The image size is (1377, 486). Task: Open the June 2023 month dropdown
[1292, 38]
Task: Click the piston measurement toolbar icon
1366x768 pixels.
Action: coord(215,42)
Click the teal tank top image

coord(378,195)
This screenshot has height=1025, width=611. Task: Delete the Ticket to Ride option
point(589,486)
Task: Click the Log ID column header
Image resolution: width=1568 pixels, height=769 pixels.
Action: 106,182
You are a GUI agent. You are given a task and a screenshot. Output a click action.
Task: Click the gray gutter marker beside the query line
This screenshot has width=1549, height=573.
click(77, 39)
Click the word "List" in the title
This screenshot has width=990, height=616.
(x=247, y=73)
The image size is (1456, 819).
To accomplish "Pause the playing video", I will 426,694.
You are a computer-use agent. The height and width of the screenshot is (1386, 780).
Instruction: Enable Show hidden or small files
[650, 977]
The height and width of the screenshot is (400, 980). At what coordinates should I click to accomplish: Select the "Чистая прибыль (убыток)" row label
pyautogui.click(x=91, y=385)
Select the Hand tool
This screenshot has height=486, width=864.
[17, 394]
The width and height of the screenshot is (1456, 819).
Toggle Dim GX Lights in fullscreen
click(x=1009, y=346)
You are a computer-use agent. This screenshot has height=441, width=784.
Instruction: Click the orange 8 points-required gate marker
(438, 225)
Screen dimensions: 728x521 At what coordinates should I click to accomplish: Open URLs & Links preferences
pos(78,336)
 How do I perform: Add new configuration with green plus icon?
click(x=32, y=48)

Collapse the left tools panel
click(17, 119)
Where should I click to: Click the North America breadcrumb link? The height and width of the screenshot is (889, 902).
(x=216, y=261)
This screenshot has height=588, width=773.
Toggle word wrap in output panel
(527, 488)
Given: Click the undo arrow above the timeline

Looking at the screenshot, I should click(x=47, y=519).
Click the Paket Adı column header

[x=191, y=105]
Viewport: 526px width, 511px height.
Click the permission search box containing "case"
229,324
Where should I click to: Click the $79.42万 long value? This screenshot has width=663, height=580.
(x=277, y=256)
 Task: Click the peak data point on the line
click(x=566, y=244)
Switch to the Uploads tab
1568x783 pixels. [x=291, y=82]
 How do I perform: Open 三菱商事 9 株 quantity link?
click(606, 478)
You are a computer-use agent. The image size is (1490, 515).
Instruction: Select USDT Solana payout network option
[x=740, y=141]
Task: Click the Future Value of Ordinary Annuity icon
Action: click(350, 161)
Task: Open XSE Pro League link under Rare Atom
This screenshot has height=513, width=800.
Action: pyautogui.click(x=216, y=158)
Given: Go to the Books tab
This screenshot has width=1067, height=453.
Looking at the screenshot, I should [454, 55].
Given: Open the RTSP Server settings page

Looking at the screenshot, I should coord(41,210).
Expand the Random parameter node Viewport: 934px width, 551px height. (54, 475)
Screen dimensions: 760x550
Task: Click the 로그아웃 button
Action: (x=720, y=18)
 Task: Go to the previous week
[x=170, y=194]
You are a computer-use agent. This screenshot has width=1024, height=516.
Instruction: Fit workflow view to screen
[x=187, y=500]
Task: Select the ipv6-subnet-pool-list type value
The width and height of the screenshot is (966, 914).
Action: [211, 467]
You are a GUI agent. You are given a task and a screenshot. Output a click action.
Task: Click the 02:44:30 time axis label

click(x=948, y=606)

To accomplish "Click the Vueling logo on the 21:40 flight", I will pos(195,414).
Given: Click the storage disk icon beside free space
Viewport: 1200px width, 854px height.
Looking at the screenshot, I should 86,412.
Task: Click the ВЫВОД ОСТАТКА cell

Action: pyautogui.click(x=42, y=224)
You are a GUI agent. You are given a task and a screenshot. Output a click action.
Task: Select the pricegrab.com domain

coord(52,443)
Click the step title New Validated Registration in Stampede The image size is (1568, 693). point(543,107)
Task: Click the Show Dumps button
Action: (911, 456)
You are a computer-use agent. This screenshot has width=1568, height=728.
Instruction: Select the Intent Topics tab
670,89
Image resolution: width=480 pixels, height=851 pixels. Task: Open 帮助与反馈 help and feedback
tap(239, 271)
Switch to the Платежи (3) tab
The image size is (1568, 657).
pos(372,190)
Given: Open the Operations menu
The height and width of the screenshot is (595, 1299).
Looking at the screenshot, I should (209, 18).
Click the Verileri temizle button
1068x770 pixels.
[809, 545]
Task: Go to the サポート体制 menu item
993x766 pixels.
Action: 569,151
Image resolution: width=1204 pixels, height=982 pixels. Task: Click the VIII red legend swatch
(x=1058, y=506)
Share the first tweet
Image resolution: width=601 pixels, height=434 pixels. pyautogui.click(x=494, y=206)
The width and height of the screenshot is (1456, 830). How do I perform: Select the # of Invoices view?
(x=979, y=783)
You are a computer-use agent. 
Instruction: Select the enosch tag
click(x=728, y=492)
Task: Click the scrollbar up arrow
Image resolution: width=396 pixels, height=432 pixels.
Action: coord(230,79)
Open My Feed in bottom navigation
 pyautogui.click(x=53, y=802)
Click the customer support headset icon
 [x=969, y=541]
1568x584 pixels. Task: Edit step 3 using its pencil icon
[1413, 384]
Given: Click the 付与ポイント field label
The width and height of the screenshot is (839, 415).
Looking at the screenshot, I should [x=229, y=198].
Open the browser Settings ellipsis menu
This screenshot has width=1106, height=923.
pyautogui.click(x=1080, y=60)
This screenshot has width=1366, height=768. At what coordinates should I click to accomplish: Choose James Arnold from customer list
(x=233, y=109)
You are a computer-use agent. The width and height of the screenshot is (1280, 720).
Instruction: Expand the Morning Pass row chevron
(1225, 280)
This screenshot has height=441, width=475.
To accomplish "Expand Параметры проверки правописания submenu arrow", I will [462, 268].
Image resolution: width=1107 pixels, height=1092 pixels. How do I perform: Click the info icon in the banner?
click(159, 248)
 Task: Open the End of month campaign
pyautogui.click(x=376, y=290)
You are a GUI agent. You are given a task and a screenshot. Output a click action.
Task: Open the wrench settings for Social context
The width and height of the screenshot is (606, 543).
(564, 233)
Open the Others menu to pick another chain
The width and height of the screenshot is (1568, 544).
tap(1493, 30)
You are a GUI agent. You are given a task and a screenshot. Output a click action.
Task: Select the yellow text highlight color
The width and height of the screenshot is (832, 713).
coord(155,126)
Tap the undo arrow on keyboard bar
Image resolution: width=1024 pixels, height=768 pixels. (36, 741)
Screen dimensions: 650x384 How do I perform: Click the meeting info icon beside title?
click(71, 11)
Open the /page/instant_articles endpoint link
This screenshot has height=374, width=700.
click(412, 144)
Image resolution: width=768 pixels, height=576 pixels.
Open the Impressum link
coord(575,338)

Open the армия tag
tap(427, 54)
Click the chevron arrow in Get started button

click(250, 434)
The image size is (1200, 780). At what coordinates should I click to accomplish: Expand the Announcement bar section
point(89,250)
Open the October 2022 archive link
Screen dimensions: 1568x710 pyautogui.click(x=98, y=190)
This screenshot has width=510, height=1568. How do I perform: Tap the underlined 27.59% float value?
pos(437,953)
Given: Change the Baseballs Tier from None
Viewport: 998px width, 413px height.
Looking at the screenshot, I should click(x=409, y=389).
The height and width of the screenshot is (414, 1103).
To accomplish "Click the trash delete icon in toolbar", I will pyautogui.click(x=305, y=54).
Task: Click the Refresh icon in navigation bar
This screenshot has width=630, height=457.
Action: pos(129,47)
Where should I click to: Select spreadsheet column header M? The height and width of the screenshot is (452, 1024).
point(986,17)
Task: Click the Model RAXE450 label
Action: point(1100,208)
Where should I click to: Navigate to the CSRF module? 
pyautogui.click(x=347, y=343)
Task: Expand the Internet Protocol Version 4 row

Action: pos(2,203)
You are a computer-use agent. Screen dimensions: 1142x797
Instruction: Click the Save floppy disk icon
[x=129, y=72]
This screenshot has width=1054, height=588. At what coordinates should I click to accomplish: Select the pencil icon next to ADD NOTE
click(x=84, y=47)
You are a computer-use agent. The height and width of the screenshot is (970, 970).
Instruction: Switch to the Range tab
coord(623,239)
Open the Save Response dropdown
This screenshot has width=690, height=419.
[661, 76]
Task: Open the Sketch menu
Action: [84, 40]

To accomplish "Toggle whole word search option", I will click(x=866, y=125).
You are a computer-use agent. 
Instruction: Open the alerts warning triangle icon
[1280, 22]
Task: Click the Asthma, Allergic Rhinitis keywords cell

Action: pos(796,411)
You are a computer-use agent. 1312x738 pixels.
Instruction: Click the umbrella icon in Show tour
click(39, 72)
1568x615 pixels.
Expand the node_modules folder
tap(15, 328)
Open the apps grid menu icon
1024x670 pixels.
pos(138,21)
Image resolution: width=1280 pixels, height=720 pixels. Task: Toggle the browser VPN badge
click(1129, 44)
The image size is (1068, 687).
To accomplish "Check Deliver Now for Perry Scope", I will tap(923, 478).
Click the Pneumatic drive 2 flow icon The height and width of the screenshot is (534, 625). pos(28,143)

=====

Take the lines from the first line of the listing up to and including the line with "Select the Hand tool" and give them again exactly.

The image size is (1377, 486). Task: Open the June 2023 month dropdown
[1292, 38]
Task: Click the piston measurement toolbar icon
1366x768 pixels.
Action: coord(215,42)
Click the teal tank top image

coord(378,195)
This screenshot has height=1025, width=611. Task: Delete the Ticket to Ride option
point(589,486)
Task: Click the Log ID column header
Image resolution: width=1568 pixels, height=769 pixels.
Action: 106,182
You are a GUI agent. You are given a task and a screenshot. Output a click action.
Task: Click the gray gutter marker beside the query line
This screenshot has width=1549, height=573.
click(77, 39)
Click the word "List" in the title
This screenshot has width=990, height=616.
(x=247, y=73)
The image size is (1456, 819).
To accomplish "Pause the playing video", I will 426,694.
You are a computer-use agent. The height and width of the screenshot is (1386, 780).
Instruction: Enable Show hidden or small files
[650, 977]
The height and width of the screenshot is (400, 980). At what coordinates should I click to accomplish: Select the "Чистая прибыль (убыток)" row label
pyautogui.click(x=91, y=385)
Select the Hand tool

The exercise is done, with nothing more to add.